What is going on here? Well, I think what we may be seeing is a repeat of the Einhorn fiasco, and then some.

Both Einhorn and Minkow are short-sellers, profiting from their probes into the finances of companies. Short-sellers provide an undeniable benefit for the markets and perform a function that the SEC often fumbles: Shorts, and whistleblowers like Antar, police the financial statements of companies, providing a skeptical view of stocks that they believe are overvalued or otherwise flawed. Antar takes pride in the accounting goofs and crookedness that he has brought to the SEC’s attention, directly and through his blog.

Antar has worked with Minkow on a few of the stocks that FDI has targeted, but he has always disclosed to the SEC—“in real time,” he says—and in his blog, the times that he has taken stock positions or been compensated for his forensic accounting work.
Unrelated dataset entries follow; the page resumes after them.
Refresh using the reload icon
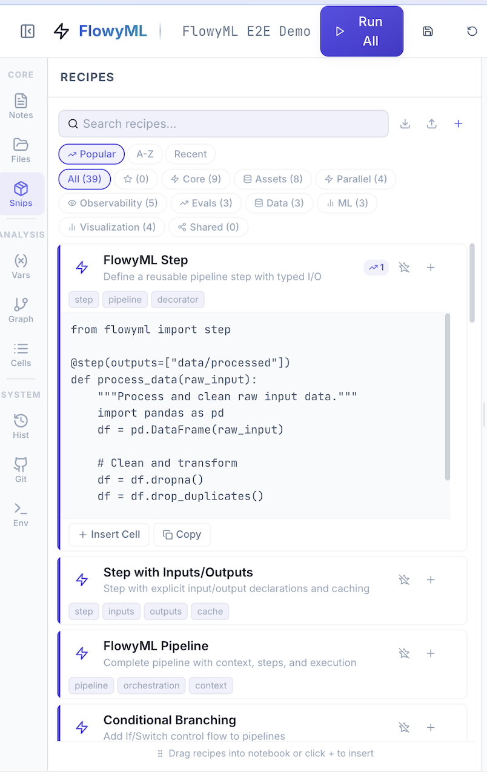Image resolution: width=487 pixels, height=775 pixels. 472,31

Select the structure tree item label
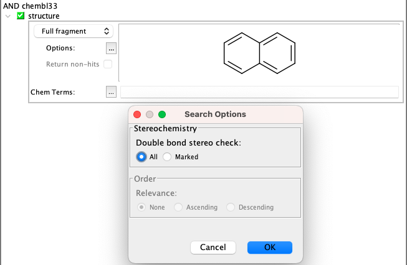[x=44, y=16]
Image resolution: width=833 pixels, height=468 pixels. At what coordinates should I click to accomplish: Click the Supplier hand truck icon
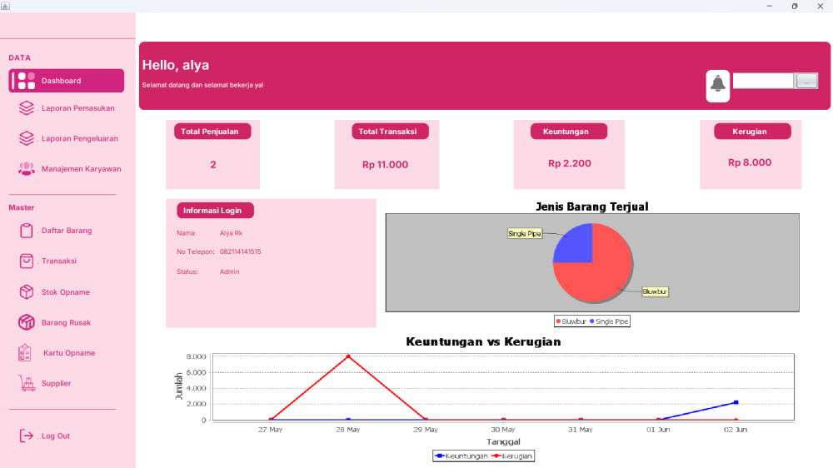(27, 383)
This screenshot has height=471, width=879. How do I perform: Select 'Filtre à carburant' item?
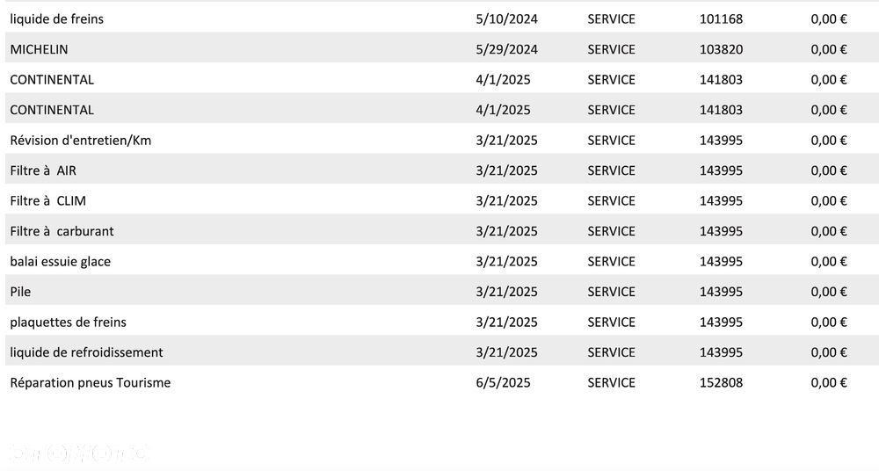[62, 231]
There’s nothing illegal about short-selling or working with short-sellers, compensated or not, as long as the securities laws aren’t violated, and it’s hard to see what exactly the SEC finds is so awful that these guys have done. An SEC spokesman, citing policy, declined to comment.

Antar has flown around the country at his own expense lecturing law enforcement a la Frank Abignale of Catch Me If You Can fame, so he is teed off. He believes that the SEC is trying to bully and embarrass him and that the investigation was instigated by companies targeted by FDI.
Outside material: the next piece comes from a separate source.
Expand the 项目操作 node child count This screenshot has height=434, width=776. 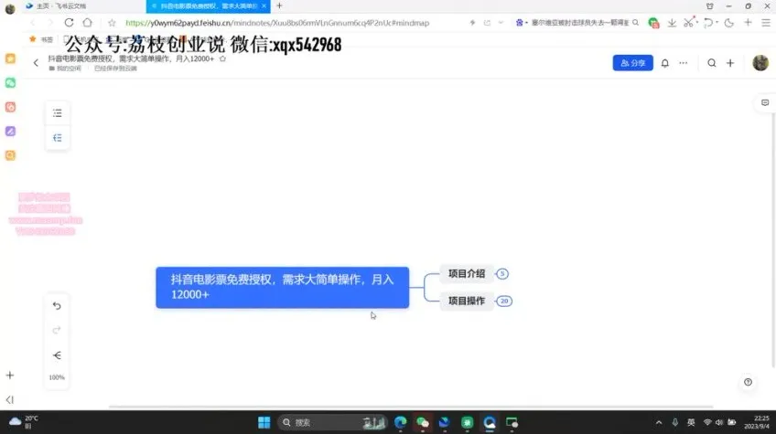click(504, 301)
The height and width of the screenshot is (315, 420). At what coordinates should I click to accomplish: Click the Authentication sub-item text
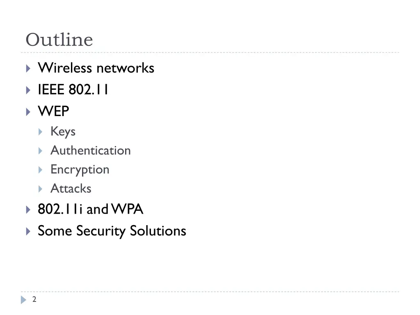coord(91,150)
One of those companies, Medifast, has told Dow Jones News Service that it did complain to the SEC about Minkow. However, a spokesman for Pre-Paid Legal told me that the company “has not filed a complaint or contacted the SEC” about Minkow or FDI. The rest aren’t commenting or didn’t respond to requests for comment. Dan Macouga, a spokesman for Usana, wouldn’t comment on the SEC probe, citing the company’s recent settlement of a lawsuit against Minkow, but speculated that “everyone probably alerted the SEC after [Minkow] started what he was doing.”

What makes this all even worse than the Einhorn mess is that the SEC is probing the two men’s contacts with those two Dow Jones reporters. That can’t help but have a chilling effect on the ability of the financial press to do its job. The agency has rules strictly limiting subpoenas to the media. Similar rules are needed to keep it from engaging in fishing expeditions aimed at people talking to the press.
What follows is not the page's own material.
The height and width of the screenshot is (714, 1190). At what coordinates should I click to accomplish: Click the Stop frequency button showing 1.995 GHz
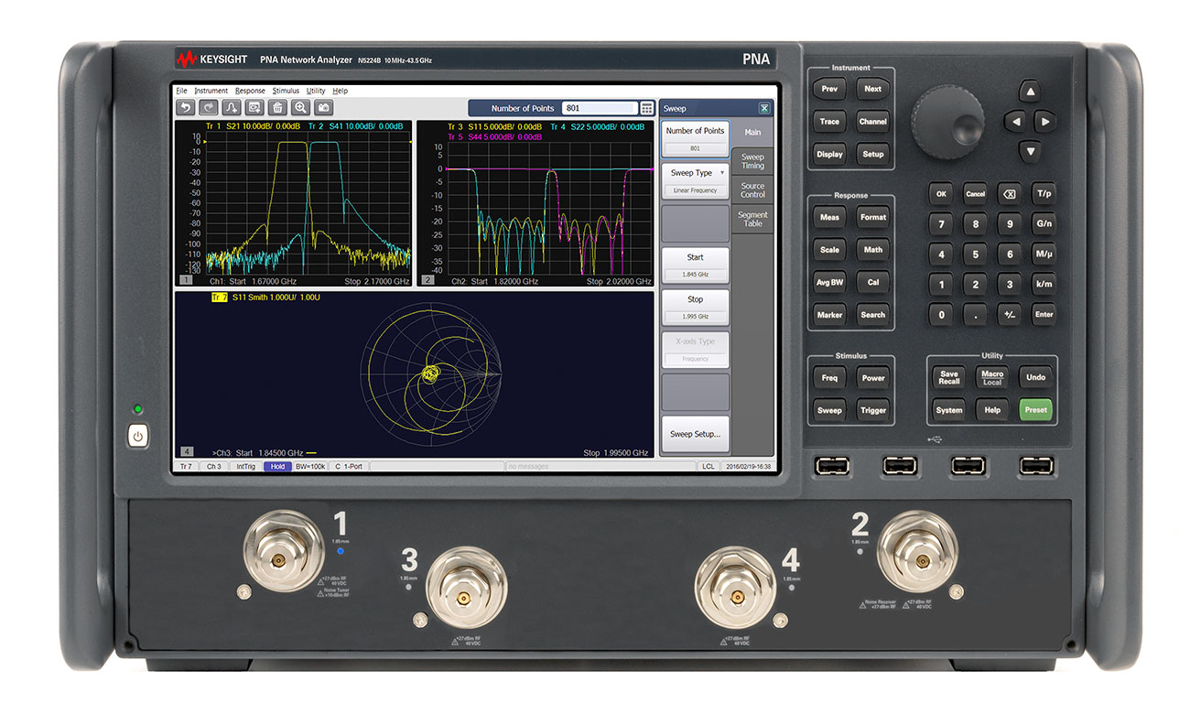click(x=694, y=306)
Investigative journalist Chris Byron said a few years ago that journalists are the SEC’s “seeing eye dogs.” The same can be said of the likes of Sam Antar and Barry Minkow. This probe raises the specter of a Securities and Exchange Commission that has, yet again, been led down the garden path, manipulated to waste resources on a wild goose chase aimed at the very people it needs to help police the markets.